__Task item__. Which lines below contain the word "editor"? Copy each one.

Data entries
——————

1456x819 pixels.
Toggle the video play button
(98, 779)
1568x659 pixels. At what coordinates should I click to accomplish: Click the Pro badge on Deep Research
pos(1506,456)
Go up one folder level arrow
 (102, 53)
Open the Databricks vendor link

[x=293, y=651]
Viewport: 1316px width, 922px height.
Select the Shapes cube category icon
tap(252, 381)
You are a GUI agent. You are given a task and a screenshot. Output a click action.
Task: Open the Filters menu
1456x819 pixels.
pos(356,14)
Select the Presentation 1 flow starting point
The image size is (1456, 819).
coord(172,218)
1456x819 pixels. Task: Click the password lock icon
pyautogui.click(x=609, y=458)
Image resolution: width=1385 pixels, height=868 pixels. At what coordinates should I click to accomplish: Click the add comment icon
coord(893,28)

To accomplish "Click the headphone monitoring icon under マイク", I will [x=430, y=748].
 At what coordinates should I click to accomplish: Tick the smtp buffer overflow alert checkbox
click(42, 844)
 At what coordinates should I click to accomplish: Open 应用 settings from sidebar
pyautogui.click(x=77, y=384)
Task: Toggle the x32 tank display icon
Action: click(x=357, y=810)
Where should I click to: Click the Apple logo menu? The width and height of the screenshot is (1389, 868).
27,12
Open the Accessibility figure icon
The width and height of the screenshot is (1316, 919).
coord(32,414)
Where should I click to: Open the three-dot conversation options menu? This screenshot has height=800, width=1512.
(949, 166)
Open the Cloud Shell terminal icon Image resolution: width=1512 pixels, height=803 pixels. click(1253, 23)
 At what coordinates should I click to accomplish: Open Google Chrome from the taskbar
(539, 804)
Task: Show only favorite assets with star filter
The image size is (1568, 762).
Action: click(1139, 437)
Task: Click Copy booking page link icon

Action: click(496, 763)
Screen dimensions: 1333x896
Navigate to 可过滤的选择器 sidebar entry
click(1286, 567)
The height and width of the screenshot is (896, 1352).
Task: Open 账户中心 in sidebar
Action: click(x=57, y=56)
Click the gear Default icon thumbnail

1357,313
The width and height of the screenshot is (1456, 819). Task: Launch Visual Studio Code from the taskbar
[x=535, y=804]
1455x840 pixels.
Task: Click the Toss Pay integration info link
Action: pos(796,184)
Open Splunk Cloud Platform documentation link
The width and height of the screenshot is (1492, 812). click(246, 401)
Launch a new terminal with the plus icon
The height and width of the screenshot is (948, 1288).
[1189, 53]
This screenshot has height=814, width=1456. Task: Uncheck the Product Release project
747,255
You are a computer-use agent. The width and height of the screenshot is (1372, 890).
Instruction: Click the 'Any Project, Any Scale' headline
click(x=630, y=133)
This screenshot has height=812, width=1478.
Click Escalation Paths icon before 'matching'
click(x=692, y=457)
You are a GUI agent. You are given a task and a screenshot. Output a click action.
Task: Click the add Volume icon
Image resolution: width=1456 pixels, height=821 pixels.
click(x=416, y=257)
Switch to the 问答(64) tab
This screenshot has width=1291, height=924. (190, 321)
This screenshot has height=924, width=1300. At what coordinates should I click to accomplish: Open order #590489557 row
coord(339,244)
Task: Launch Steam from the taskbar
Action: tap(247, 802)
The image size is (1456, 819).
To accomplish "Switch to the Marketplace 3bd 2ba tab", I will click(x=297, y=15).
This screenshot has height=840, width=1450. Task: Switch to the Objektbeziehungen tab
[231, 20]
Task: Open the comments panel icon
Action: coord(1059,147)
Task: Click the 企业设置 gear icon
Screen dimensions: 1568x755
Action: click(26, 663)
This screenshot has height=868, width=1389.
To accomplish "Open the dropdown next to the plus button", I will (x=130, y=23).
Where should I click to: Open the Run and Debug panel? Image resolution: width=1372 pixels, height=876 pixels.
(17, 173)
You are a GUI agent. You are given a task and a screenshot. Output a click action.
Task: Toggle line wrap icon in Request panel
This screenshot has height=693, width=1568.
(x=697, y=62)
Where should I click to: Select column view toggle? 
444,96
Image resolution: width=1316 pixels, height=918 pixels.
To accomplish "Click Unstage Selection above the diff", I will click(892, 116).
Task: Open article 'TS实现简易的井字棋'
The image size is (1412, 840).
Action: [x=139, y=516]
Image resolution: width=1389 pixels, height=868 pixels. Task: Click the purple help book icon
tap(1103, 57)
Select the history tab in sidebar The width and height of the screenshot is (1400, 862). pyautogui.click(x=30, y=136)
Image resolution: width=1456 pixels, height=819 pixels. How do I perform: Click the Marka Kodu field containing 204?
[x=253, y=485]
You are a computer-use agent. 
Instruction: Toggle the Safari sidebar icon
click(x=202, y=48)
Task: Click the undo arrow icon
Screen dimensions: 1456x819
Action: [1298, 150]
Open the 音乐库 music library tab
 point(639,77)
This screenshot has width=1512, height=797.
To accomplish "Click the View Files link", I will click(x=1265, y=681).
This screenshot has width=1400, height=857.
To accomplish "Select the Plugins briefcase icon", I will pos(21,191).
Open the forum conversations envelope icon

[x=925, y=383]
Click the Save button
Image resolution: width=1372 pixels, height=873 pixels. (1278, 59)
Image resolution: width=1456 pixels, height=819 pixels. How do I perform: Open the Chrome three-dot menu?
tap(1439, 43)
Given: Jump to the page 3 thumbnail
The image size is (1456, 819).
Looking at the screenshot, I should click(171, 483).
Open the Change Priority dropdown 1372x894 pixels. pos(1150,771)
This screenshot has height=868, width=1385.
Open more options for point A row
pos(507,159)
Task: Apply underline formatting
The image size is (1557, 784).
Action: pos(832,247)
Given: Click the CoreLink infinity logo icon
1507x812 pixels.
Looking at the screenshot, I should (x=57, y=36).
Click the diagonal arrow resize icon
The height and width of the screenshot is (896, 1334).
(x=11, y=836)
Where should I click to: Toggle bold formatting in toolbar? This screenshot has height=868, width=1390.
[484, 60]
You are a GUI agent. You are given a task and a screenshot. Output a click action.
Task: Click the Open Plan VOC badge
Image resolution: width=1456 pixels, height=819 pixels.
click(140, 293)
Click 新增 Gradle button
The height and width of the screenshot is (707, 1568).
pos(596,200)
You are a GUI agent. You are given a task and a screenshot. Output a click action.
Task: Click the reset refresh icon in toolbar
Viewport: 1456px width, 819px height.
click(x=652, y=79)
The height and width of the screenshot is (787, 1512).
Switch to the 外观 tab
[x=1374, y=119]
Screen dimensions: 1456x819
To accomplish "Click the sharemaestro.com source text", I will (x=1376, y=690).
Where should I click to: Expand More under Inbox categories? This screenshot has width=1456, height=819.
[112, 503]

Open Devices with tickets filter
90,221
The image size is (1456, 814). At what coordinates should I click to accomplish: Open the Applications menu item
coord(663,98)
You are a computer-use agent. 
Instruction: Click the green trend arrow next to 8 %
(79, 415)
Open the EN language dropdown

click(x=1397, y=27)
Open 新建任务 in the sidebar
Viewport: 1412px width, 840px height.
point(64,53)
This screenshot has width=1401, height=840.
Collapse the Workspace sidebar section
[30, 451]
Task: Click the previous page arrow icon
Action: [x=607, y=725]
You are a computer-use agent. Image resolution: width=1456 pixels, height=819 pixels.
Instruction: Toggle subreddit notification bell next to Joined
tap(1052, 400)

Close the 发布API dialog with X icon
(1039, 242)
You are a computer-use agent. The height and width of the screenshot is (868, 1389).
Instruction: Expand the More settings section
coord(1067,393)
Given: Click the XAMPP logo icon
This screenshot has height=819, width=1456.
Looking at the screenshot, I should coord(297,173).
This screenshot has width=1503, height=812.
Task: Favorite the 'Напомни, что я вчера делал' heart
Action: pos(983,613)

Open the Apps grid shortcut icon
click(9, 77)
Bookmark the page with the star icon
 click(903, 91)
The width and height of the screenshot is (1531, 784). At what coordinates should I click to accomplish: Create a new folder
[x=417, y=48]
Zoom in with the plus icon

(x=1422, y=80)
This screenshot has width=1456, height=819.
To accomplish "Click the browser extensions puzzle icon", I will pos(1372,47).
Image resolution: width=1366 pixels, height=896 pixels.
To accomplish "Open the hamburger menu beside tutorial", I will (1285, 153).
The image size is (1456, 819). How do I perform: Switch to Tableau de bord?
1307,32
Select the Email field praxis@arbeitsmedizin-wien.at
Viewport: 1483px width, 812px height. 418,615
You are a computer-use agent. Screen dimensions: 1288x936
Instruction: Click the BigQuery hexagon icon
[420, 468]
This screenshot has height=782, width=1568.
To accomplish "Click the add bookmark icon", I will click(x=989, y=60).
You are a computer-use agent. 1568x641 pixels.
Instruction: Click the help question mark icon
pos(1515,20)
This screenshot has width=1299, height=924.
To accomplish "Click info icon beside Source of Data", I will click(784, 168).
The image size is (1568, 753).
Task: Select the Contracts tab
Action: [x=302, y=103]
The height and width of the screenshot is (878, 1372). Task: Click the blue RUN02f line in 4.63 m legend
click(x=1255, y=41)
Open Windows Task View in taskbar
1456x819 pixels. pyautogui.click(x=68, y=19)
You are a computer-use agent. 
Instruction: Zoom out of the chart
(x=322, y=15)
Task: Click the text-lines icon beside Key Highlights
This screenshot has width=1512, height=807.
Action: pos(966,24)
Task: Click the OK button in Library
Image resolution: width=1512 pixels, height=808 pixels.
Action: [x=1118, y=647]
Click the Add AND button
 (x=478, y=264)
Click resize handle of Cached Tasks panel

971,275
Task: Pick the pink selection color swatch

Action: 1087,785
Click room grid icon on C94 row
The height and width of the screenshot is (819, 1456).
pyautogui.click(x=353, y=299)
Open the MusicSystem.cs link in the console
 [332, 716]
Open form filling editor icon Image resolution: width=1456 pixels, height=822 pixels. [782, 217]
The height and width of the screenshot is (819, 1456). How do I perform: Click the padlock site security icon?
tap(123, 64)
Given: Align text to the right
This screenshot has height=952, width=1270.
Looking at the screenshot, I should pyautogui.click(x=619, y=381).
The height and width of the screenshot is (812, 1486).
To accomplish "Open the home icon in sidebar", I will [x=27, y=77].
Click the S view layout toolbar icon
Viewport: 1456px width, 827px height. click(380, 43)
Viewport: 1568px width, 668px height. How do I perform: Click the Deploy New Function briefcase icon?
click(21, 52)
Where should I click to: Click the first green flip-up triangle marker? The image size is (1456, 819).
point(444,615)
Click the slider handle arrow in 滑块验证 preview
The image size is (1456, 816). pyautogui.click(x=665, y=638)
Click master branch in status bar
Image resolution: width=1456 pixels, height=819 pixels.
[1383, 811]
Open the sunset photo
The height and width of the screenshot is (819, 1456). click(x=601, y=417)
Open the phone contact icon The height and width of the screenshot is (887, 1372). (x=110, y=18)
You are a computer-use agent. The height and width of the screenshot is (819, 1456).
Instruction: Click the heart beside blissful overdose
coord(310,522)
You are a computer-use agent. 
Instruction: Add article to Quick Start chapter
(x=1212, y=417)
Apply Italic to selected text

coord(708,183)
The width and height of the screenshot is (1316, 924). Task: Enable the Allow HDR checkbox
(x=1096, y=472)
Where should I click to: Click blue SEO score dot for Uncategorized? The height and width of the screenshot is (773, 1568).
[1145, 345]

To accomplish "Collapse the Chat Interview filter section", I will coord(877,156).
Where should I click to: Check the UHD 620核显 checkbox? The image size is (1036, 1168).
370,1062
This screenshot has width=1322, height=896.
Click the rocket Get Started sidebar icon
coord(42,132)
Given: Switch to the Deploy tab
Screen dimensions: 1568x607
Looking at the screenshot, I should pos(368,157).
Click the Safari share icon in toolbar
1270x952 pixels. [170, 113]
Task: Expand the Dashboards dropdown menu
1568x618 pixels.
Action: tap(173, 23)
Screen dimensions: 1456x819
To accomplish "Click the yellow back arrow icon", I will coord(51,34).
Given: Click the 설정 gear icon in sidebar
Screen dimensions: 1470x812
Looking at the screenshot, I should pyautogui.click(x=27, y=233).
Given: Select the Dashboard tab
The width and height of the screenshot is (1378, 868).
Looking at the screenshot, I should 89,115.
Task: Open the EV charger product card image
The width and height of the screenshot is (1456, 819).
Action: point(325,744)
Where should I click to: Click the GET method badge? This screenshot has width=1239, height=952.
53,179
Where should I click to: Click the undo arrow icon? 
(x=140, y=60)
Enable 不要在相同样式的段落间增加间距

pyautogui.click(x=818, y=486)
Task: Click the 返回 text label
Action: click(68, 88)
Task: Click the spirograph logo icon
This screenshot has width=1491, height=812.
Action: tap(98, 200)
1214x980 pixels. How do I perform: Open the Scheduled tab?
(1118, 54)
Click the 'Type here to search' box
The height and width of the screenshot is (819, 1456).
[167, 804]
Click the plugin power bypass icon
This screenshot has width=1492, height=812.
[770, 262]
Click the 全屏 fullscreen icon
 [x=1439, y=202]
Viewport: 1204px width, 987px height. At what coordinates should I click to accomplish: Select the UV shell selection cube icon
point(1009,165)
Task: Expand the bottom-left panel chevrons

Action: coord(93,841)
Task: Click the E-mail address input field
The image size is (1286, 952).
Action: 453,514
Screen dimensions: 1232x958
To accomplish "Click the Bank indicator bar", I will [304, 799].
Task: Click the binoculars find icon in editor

——————

__Response__.
Open form filling editor icon Image resolution: width=1456 pixels, height=822 pixels. [782, 217]
Task: Click the binoculars find icon in editor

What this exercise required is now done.